Tolkien, Orta Dünya’nın, kıtalar henüz bugünkü şeklini almadan, büyü yok olmadan, elfler dünyayı terk etmeden çok önce var olmuş bir dünya olduğunu söyler, yani Orta Dünya mitolojisi, bilinen mitlerden daha önceki çağlara dair bir öyküdür. Dolayısıyla, Orta Dünya tarihi ile bildiğimiz dünya mitolojileri arasında bulunabilecek benzerliklerin esas sebebi, bilinen tüm efsanelerin kökeninde bu çok eski dünya ve tarihin olduğunu varsaymasıdır.
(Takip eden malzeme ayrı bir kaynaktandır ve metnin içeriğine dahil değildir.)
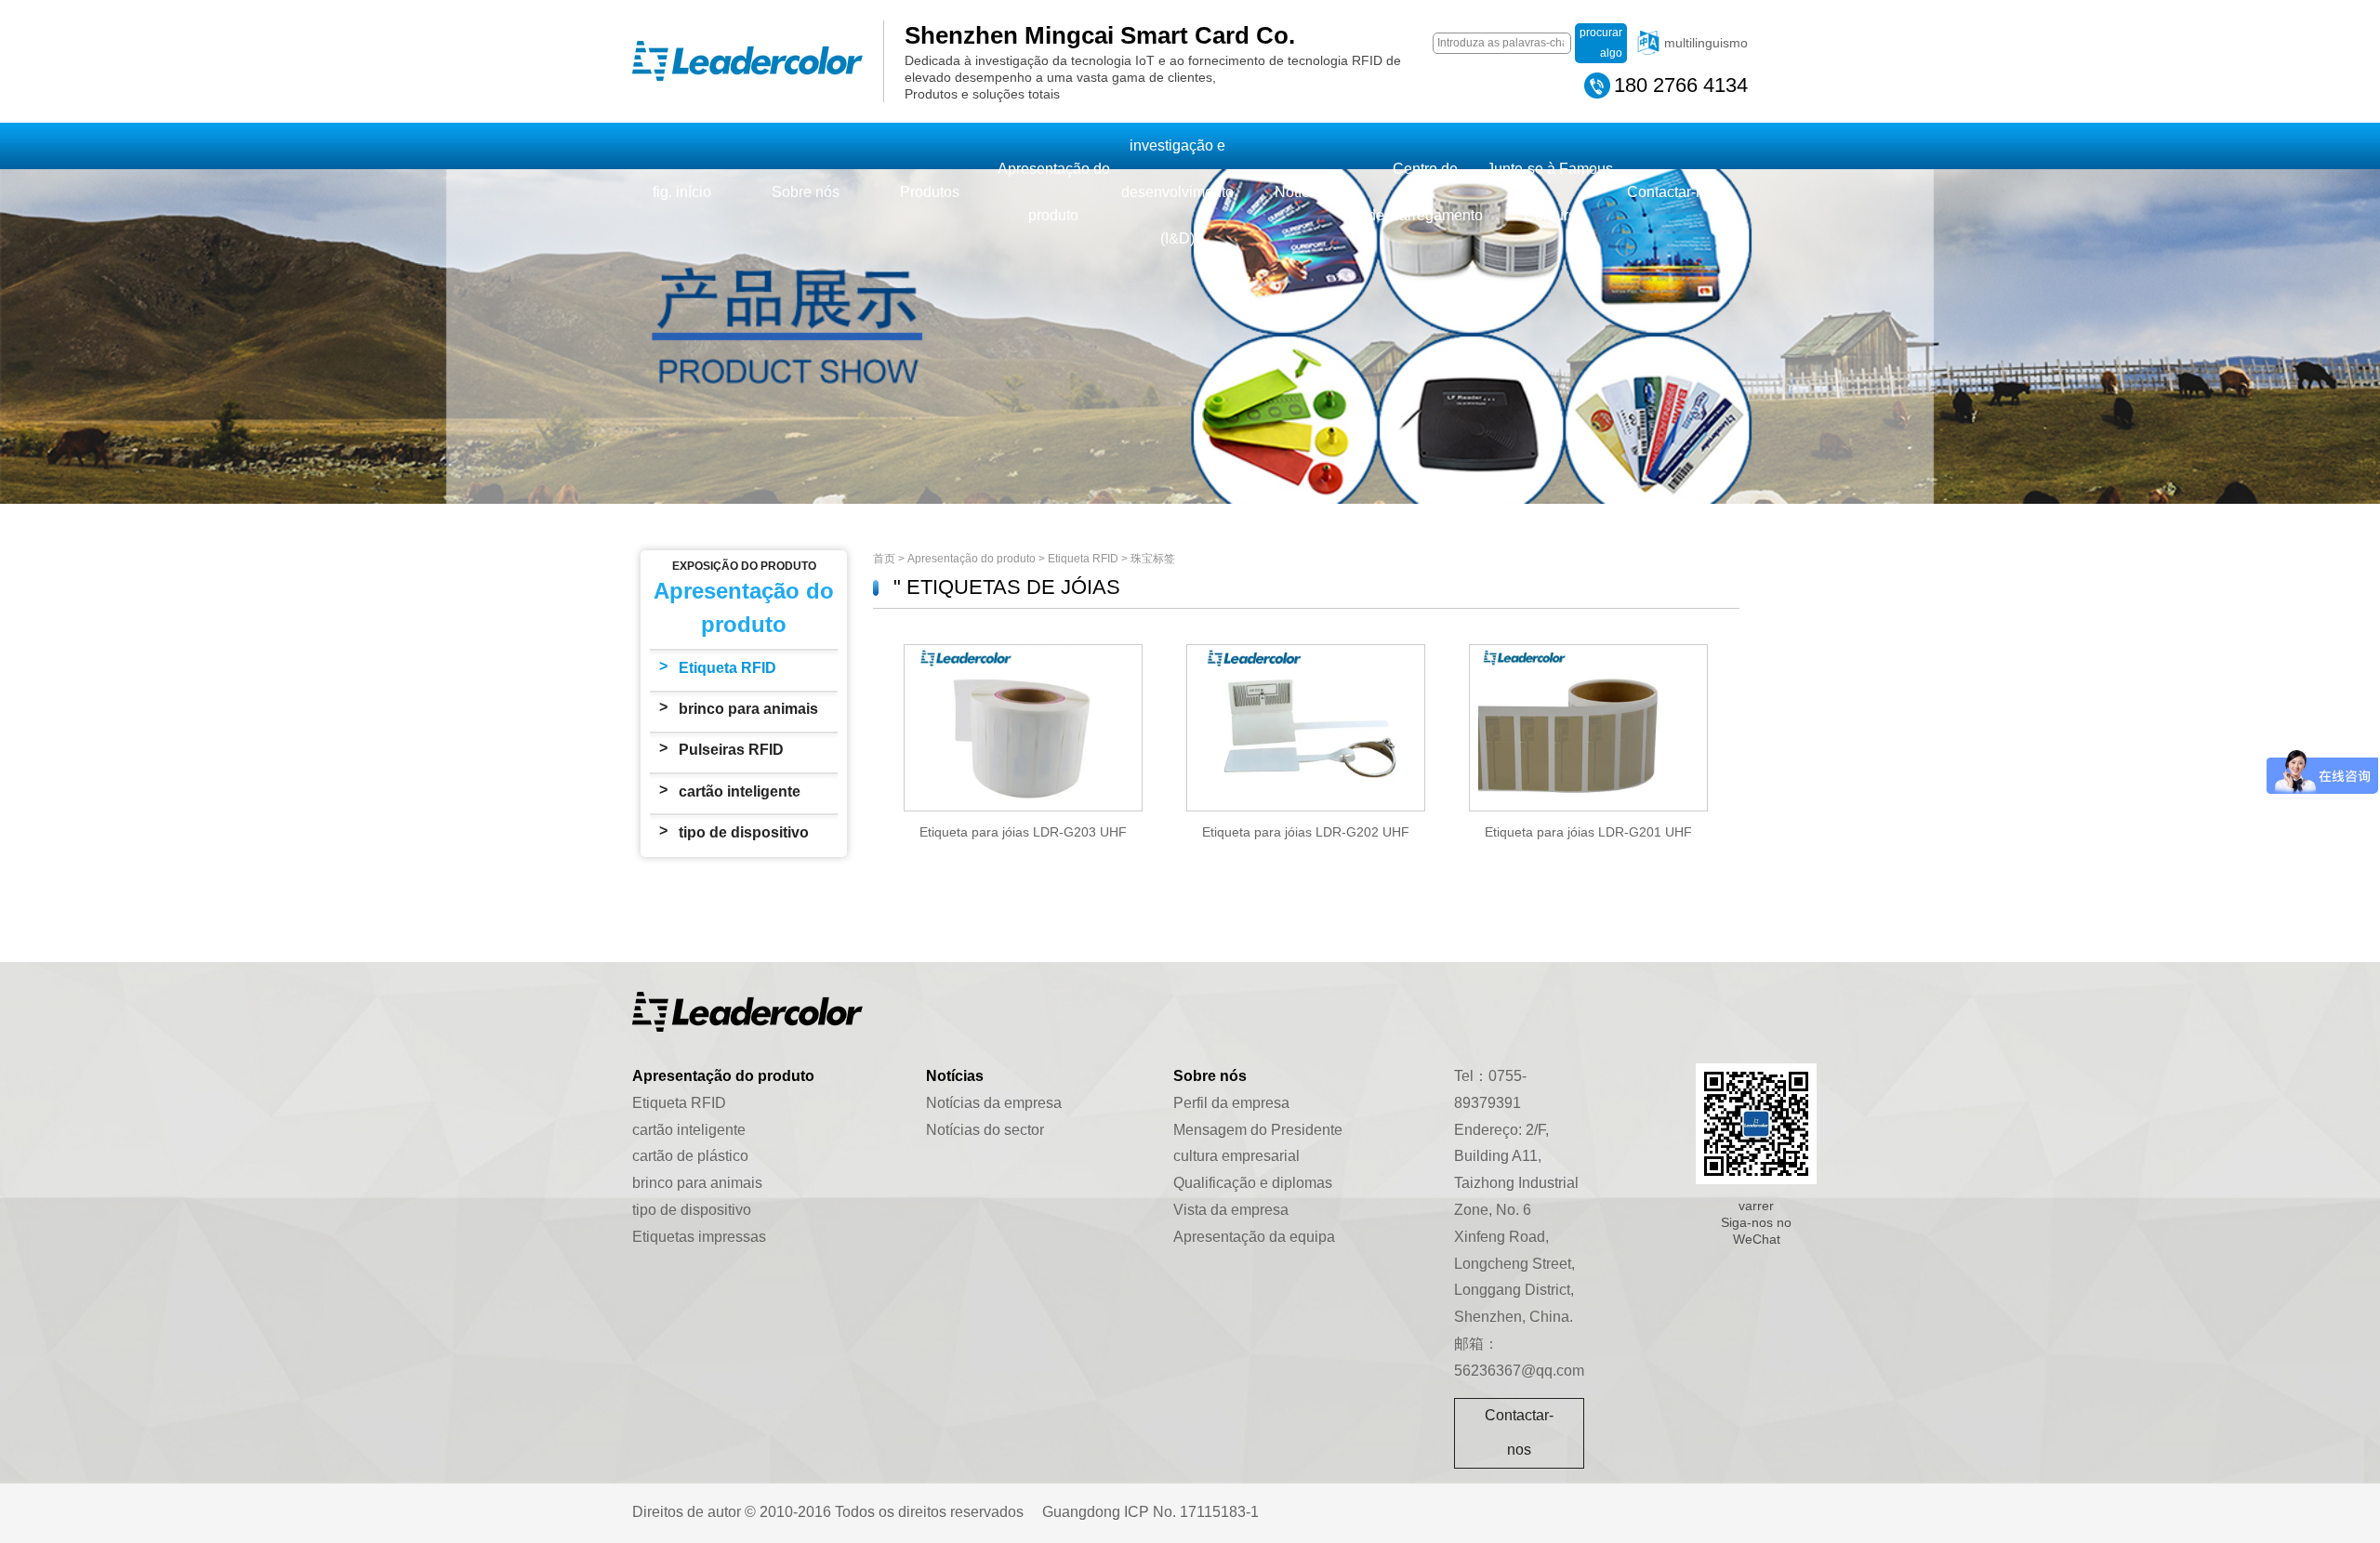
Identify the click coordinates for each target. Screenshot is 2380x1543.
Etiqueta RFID (727, 668)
Çok tanrılı sistemler arasındaki benzerlik, Yunan ve Roma mitolojileri ile Orta Dünya arasında kurulabilecek en önemli paralellik olarak karşımıza çıkıyor. Orta Dünya Tanrıları sayılan Valar, dişi ve erkeklerden oluşan, her biri kendi etki alanına sahip ve kendi aralarındaki ilişkilerle dünyadaki olaylara yön veren Olympos tanrıları benzeri bir grup. Yüzüklerin Efendisi’nde Aragorn’un kısaca değindiği, Silmarillion’da ayrıntılı bir şeklide bahsedilen elf Luthien ile insan Beren’in hüzünlü aşk hikâyesi, Yunan kökenli Orpheus efsanesini andırıyor. Bu efsaneye göre, Orpheus, karısı nympha (su perisi) Eurydike’yi kurtarmak için yeraltı dünyasına iner, ancak yeraltını terk etmeden önce karısına bakması yasaktır. Orpheus dayanamaz ve bakar, bu yüzden Eurydike sonsuza dek lanetlenir.Tolkien’in yararlandığı bir diğer kaynak da İskandinav mitolojisi… Orta Dünya (Middle Earth) adı, İskandinav mitolojisindeki dokuz dünyadan insanlara ait olan Midgard’dan esinlenilerek yaratılmış. Cüceleri yaratan Äule, demirciler tanrısı balta kullanan Thor’la önemli benzerlikler taşıyor. Tolkien’in kullandığı çoğu cüce adı ve bunların yanında Gandalf da İskandinav mitolojisi kökenli. Ayrıca Gandalf’ın tanrı Odin ile kimi benzerlikler taşıdığı görülüyor. Odin de Gandalf gibi uzun sakallı, asa taşıyan yaşlı bir adam olarak anlatılır. Runik alfabeyi insanlara hediye eden kişi, Orta Dünya’da Gandalf, İskandinav mitolojisinde ise Odin’dir. Her ikisi de sıradan insanların anlayamadığı görevler uğruna tek başlarına seyahat ederler. Gandalf’ın atı Shadowfax Orta Dünya’nın en hızlı atıdır, Odin’in sekiz bacaklı atı Sleipnir gibi. Ancak Odin, İskandinav mitolojisinin en üstün tanrısıyken, Gandalf kendisinden üstün güçlerin emirlerine uyar. Ayrıca Odin Gandalf’a göre daha zalimdir ve kişisel hırslara sahiptir.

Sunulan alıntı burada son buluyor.